Word and item position data
━━━━━━
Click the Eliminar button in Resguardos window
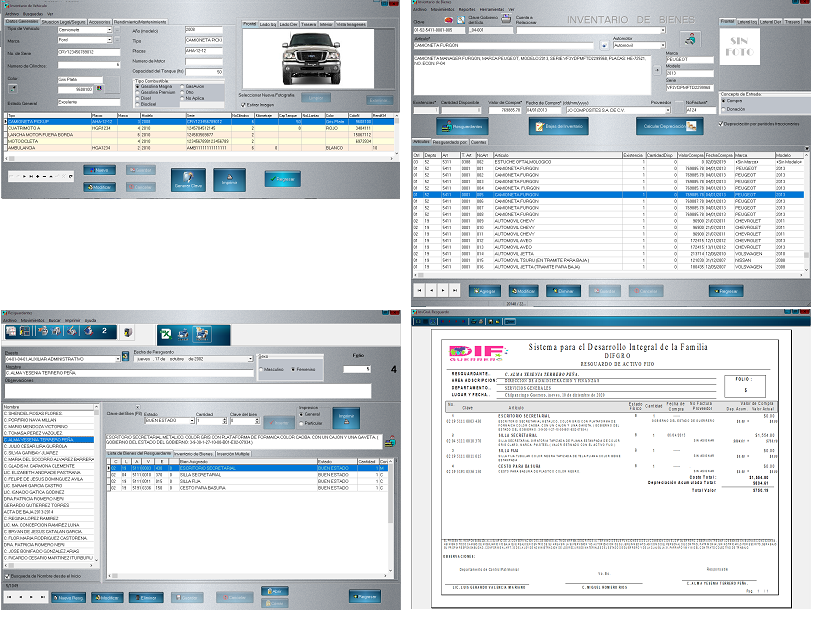 click(145, 597)
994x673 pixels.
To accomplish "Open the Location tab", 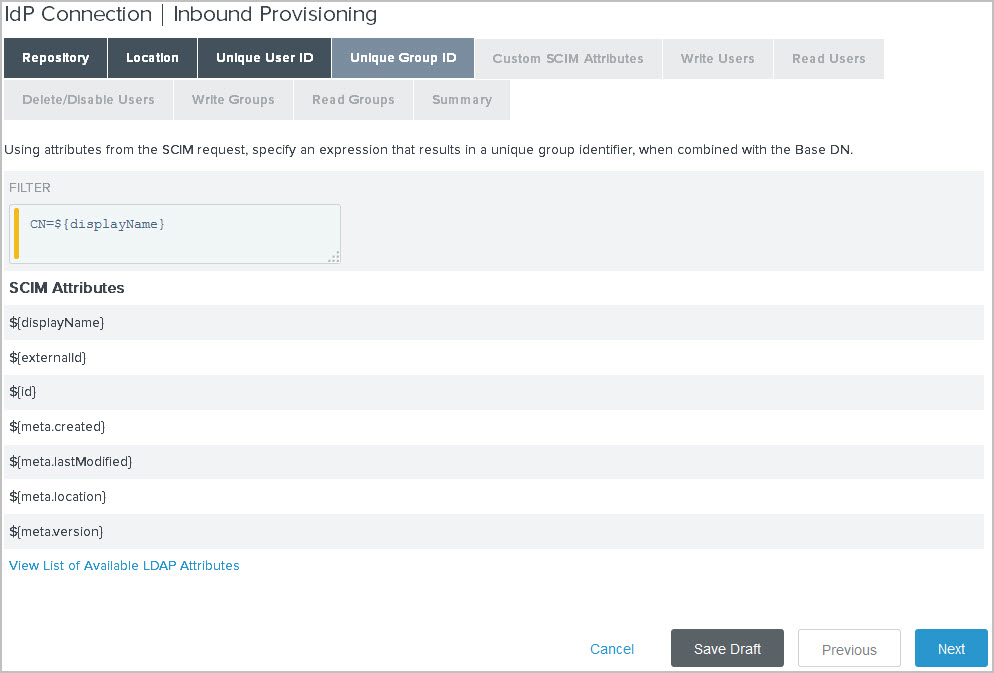I will point(152,57).
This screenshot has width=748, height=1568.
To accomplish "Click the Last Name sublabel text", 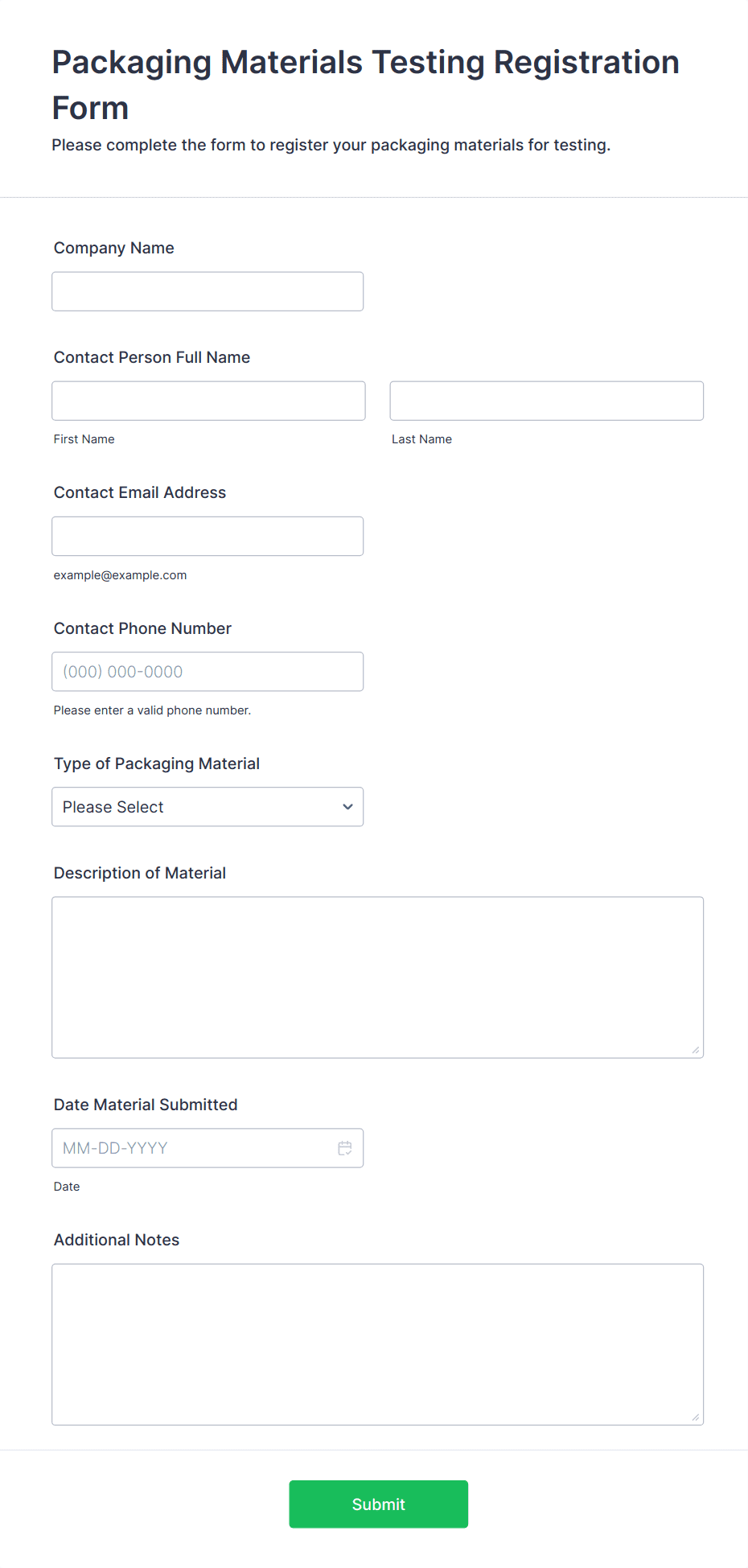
━━━━━━
| Exercise directions |
Put the lines of the records, starting at the line containing "This screenshot has width=748, height=1568." and ending at the end of the records, into a Markdown table with the columns No. and Line, numbering each row and skipping blank lines. Leave the pictures out.

| Output below |
| No. | Line |
|---|---|
| 1 | This screenshot has width=748, height=1568. |
| 2 | To accomplish "Click the Last Name sublabel text",  |